_EXERCISE MATERIALS_
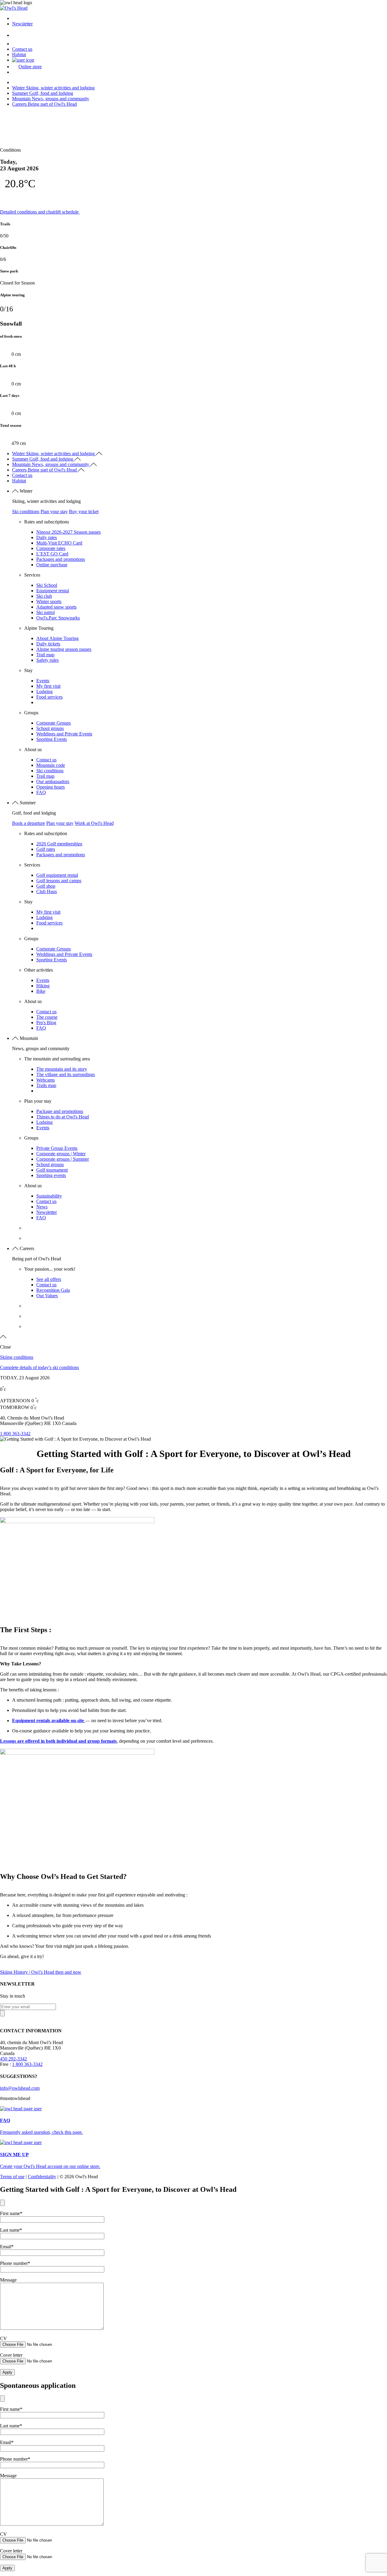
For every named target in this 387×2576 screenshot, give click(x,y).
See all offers (48, 1279)
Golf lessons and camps (58, 880)
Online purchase (51, 564)
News (41, 1206)
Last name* (11, 2230)
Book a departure (28, 823)
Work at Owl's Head (94, 823)
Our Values (47, 1295)
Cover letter (11, 2355)
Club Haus (46, 891)
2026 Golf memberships (59, 843)
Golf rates (45, 849)
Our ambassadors (52, 781)
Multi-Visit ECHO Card (59, 542)
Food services (49, 696)
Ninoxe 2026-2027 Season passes (68, 532)
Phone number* (15, 2263)
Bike (40, 991)
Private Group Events (56, 1148)
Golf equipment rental (57, 875)
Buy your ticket (84, 511)
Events (42, 680)
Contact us (22, 49)
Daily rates (46, 537)
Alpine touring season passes (63, 649)
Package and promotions (59, 1111)
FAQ (41, 792)
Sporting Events (51, 739)
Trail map (45, 654)
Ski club (44, 596)
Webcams (45, 1079)
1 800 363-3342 (15, 1433)
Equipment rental (52, 590)
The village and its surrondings (65, 1074)
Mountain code (50, 765)
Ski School (46, 585)
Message (8, 2279)
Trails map (46, 1085)
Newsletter (22, 23)
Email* (7, 2246)
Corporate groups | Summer (62, 1159)
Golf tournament (52, 1169)
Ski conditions (25, 511)
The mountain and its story (61, 1069)
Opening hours (50, 787)
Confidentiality (42, 2176)
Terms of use (12, 2176)
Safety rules (47, 660)
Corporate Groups (53, 722)
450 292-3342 (13, 2058)
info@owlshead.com (20, 2088)
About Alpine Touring (57, 638)
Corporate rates (50, 548)
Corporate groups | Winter (61, 1153)
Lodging (44, 691)
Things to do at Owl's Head (62, 1116)
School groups (50, 728)
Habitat (19, 54)
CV (3, 2338)
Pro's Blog (46, 1022)
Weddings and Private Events (64, 733)
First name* (11, 2213)
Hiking (43, 985)
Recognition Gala (53, 1290)
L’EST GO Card (52, 553)
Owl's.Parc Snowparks (58, 617)
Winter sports (48, 601)
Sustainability (49, 1195)
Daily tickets (48, 643)
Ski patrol (45, 612)
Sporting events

_WHAT THE TASK ASKS_
No picture belongs in the copy. Print every entry above exactly as it stands.

_WRITTEN SOLUTION_
For every named target in this 387×2576 screenshot, give click(x,y).
See all offers (48, 1279)
Golf lessons and camps (58, 880)
Online purchase (51, 564)
News (41, 1206)
Last name* (11, 2230)
Book a departure (28, 823)
Work at Owl's Head (94, 823)
Our Values (47, 1295)
Cover letter (11, 2355)
Club Haus (46, 891)
2026 Golf memberships (59, 843)
Golf rates (45, 849)
Our ambassadors (52, 781)
Multi-Visit ECHO Card (59, 542)
Food services (49, 696)
Ninoxe 2026-2027 Season passes (68, 532)
Phone number* (15, 2263)
Bike (40, 991)
Private Group Events (56, 1148)
Golf equipment rental (57, 875)
Buy your ticket (84, 511)
Events (42, 680)
Contact us (22, 49)
Daily rates (46, 537)
Alpine touring season passes (63, 649)
Package and promotions (59, 1111)
FAQ (41, 792)
Sporting Events (51, 739)
Trail map (45, 654)
Ski club (44, 596)
Webcams (45, 1079)
1 800 363-3342 (15, 1433)
Equipment rental (52, 590)
The village and its surrondings (65, 1074)
Mountain code (50, 765)
Ski School (46, 585)
Message (8, 2279)
Trails map (46, 1085)
Newsletter (22, 23)
Email* (7, 2246)
Corporate groups | Summer (62, 1159)
Golf tournament (52, 1169)
Ski conditions (25, 511)
The mountain and its story (61, 1069)
Opening hours (50, 787)
Confidentiality (42, 2176)
Terms of use (12, 2176)
Safety rules (47, 660)
Corporate Groups (53, 722)
450 292-3342 (13, 2058)
info@owlshead.com (20, 2088)
About Alpine Touring (57, 638)
Corporate rates (50, 548)
Corporate groups | Winter (61, 1153)
Lodging (44, 691)
Things to do at Owl's Head (62, 1116)
School groups (50, 728)
Habitat (19, 54)
CV (3, 2338)
Pro's Blog (46, 1022)
Weddings and Private Events (64, 733)
First name* (11, 2213)
Hiking (43, 985)
Recognition Gala (53, 1290)
L’EST GO Card (52, 553)
Owl's.Parc Snowparks (58, 617)
Winter sports (48, 601)
Sustainability (49, 1195)
Daily tickets (48, 643)
Ski patrol (45, 612)
Sporting events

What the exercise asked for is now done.